Friday, 24 April 2009

Turning Japanese

From the day-job, mainly to point out how HUGE m-novels are in Japan, Tokyo Real has sold over 5m copies, leading to 3m paperback sales. I kid you not:

Monday, 20 April 2009

Cheek

Somewhat perturbed--read horrified--that The Fall and Rise of Reginald Perrin has been remade for the 'modern era'. And with Martin Clunes to boot. Is there any comedy actor less Leonard Rossiter-like?

In other news, I'm perfectly capable of doing cute kid posts. See accompanying pic of heiress to my misfortune.



Off to watch the return of Ashes to Ashes.

Sunday, 19 April 2009

What a carve up

Thanks to Drew Gummerson for posting this link on Damien G Walter's blog on the Guardian.

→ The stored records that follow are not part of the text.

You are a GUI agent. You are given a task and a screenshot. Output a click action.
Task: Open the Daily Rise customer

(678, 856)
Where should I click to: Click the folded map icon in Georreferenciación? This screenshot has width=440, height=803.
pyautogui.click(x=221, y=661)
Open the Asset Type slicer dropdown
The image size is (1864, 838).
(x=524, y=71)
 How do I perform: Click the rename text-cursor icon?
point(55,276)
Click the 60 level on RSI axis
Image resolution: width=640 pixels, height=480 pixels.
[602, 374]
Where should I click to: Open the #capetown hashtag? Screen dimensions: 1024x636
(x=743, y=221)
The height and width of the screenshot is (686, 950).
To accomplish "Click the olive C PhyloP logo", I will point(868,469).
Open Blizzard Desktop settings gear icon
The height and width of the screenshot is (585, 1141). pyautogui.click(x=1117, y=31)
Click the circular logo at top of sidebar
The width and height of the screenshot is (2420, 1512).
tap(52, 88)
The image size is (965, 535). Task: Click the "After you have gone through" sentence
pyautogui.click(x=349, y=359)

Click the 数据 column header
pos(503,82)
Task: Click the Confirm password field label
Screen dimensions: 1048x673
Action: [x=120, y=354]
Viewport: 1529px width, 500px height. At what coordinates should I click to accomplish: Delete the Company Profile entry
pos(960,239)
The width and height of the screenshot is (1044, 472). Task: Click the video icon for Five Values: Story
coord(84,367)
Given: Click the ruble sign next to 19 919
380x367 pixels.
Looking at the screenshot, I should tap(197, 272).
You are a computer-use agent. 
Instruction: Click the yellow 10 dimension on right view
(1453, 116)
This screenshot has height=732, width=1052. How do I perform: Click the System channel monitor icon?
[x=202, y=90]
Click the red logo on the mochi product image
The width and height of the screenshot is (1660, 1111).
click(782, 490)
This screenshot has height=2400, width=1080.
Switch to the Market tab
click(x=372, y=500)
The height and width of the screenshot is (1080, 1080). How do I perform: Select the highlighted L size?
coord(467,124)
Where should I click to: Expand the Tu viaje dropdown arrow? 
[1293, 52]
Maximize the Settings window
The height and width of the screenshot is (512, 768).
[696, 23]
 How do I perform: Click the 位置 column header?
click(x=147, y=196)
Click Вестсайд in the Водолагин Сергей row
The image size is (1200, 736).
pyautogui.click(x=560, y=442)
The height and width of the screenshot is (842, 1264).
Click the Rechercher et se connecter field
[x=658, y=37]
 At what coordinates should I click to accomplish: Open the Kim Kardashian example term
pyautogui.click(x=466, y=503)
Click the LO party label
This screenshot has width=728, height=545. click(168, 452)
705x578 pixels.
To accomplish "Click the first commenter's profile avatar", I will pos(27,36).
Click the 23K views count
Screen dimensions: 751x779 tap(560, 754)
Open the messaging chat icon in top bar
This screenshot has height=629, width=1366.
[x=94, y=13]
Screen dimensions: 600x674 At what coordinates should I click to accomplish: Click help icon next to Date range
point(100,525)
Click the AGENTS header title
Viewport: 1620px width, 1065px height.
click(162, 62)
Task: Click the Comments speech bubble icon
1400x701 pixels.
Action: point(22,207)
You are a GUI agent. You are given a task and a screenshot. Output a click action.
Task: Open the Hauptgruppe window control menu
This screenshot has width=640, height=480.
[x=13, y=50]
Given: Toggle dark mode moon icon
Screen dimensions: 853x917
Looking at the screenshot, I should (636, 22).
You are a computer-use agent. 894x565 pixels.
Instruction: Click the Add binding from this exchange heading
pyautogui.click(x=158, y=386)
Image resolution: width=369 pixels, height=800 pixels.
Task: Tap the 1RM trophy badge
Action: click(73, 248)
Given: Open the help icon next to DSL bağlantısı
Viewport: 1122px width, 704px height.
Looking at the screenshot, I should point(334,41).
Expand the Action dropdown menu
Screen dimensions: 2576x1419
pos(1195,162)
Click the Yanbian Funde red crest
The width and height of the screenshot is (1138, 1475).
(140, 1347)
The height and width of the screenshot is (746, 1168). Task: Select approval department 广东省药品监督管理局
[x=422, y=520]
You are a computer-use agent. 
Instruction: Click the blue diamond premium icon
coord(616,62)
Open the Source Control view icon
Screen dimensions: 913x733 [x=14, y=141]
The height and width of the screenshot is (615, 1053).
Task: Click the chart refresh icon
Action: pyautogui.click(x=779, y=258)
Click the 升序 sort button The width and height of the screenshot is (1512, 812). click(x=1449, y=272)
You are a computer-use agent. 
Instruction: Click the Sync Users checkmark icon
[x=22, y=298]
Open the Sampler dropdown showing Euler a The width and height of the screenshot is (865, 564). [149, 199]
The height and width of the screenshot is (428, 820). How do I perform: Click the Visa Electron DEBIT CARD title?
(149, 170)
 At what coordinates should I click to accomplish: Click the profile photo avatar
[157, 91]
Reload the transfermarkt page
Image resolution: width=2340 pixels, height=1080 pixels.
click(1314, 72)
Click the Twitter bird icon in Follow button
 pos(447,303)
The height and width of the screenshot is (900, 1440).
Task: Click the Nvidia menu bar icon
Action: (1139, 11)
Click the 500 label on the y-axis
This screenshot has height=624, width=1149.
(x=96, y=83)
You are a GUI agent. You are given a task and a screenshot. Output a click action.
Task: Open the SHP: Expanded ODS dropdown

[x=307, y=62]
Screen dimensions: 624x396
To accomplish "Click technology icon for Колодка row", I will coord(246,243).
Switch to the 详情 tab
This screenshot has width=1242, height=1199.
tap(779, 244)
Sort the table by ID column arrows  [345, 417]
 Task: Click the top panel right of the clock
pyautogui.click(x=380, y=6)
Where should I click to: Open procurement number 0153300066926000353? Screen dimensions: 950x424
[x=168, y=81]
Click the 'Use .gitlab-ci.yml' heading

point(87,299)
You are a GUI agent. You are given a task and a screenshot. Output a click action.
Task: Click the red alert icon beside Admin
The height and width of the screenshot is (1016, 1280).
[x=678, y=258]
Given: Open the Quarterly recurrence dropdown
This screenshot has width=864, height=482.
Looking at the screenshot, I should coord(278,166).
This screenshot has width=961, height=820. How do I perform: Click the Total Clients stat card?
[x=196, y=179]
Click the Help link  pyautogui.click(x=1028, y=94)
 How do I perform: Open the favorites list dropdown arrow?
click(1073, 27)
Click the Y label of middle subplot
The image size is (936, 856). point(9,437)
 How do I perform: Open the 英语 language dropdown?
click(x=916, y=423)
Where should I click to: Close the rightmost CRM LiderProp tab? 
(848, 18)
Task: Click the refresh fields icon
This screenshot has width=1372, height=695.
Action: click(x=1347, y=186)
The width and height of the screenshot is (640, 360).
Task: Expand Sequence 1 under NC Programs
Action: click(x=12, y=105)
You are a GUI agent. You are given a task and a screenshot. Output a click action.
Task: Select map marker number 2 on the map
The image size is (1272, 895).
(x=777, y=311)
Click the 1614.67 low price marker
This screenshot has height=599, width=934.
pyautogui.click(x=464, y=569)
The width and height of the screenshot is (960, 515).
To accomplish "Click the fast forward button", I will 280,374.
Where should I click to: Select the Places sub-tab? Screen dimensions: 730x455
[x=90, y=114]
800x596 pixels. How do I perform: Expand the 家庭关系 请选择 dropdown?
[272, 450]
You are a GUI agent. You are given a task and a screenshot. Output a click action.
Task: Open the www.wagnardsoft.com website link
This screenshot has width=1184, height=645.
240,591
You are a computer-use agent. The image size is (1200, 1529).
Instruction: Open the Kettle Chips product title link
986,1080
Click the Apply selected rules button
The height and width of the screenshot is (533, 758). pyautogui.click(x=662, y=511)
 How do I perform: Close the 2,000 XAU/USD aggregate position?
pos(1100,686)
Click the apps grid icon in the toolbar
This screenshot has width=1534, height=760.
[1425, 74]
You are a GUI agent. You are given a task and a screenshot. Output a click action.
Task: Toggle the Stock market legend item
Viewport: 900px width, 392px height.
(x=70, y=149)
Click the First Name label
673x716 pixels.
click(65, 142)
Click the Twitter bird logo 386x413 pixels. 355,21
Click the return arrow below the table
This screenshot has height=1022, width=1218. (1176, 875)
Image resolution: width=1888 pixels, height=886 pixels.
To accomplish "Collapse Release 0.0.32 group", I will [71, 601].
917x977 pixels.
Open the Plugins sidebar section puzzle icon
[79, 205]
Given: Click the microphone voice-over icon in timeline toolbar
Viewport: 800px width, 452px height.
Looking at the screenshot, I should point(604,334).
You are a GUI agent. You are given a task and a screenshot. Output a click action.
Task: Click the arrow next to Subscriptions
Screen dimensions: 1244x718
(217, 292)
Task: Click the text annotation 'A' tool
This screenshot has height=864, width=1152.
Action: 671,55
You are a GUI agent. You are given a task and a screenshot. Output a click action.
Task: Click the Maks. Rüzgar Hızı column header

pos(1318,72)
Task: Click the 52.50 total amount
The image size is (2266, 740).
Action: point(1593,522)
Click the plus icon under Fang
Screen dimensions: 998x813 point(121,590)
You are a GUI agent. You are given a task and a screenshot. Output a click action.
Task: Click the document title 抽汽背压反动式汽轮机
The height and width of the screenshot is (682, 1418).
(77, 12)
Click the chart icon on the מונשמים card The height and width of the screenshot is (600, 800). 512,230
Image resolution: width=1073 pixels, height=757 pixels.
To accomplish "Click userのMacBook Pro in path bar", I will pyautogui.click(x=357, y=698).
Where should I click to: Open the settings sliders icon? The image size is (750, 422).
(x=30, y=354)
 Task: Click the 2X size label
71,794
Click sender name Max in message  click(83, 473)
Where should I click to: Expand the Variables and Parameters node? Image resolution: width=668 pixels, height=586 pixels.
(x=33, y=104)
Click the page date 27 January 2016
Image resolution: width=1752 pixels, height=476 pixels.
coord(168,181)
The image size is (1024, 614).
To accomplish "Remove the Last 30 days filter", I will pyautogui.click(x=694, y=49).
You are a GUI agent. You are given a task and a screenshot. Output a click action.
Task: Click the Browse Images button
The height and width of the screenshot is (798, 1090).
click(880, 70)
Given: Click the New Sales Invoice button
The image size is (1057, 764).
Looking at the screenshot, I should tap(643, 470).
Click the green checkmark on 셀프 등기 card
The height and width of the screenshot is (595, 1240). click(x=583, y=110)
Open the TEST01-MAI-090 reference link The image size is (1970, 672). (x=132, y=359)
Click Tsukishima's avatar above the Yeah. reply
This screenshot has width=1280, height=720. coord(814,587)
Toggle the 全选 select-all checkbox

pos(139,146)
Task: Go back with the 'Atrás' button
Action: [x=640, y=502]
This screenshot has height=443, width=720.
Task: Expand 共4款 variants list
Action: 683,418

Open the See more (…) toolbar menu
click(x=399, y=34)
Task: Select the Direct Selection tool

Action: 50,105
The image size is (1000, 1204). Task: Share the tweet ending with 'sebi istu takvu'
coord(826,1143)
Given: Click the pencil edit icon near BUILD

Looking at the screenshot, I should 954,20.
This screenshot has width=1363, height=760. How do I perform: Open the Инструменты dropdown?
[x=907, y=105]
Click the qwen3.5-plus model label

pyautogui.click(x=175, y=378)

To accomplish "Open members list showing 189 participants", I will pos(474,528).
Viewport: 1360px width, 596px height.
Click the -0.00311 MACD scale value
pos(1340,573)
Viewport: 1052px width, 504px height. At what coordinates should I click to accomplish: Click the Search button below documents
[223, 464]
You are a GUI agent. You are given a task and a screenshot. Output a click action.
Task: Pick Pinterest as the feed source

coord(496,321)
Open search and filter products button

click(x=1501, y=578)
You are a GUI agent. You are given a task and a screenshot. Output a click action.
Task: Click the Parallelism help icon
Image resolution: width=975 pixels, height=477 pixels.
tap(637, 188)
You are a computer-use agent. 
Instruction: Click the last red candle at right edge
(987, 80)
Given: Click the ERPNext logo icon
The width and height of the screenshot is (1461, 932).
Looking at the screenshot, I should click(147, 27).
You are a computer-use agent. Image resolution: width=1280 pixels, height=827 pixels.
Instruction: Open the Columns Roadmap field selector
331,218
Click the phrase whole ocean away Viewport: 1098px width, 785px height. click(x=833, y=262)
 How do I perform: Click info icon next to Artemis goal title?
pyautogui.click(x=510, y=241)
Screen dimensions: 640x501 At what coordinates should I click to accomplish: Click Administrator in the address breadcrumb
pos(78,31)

Although over a year old, the article was too interesting not to share for a Carver fan:

What we talk about when we talk about editing

Monday, 13 April 2009

pudding

The only writing I have done over Easter was a short poem about my mother-in-law's home-made chocolate pudding. (It was entirely complimentary, in case you were wondering.)

Sunday, 5 April 2009

I've a Novella Award (Nomination)

I'm reliably informed by my blogmate that Overturned, our co-written story that was included in Elastic Press's Subtle Edens anthology, has been longlisted for the British Fantasy Society's Best Novella Award. Thanks to whoever voted, even if only to have allowed me the opportunity for that terrible pun in this post's title.

The winners will be announced at Fantasycon 2009 in September and only BFS members or attendees of Fantasycon (08 or 09) are eligible to vote. So if you are, and you liked the story, please do vote. You can do so here: BFS Awards Longlist 2009, which is where I just found all that information out.

Wednesday, 1 April 2009

Patronise me

Ian Hocking on the requirements for making a full-time living as an artist by being patronised by a core audience. Not to be greedy, but I have a wife, daughter and mortgage to support, so I'd need a little more than he's asserting, but I'm happy to offer extras in return.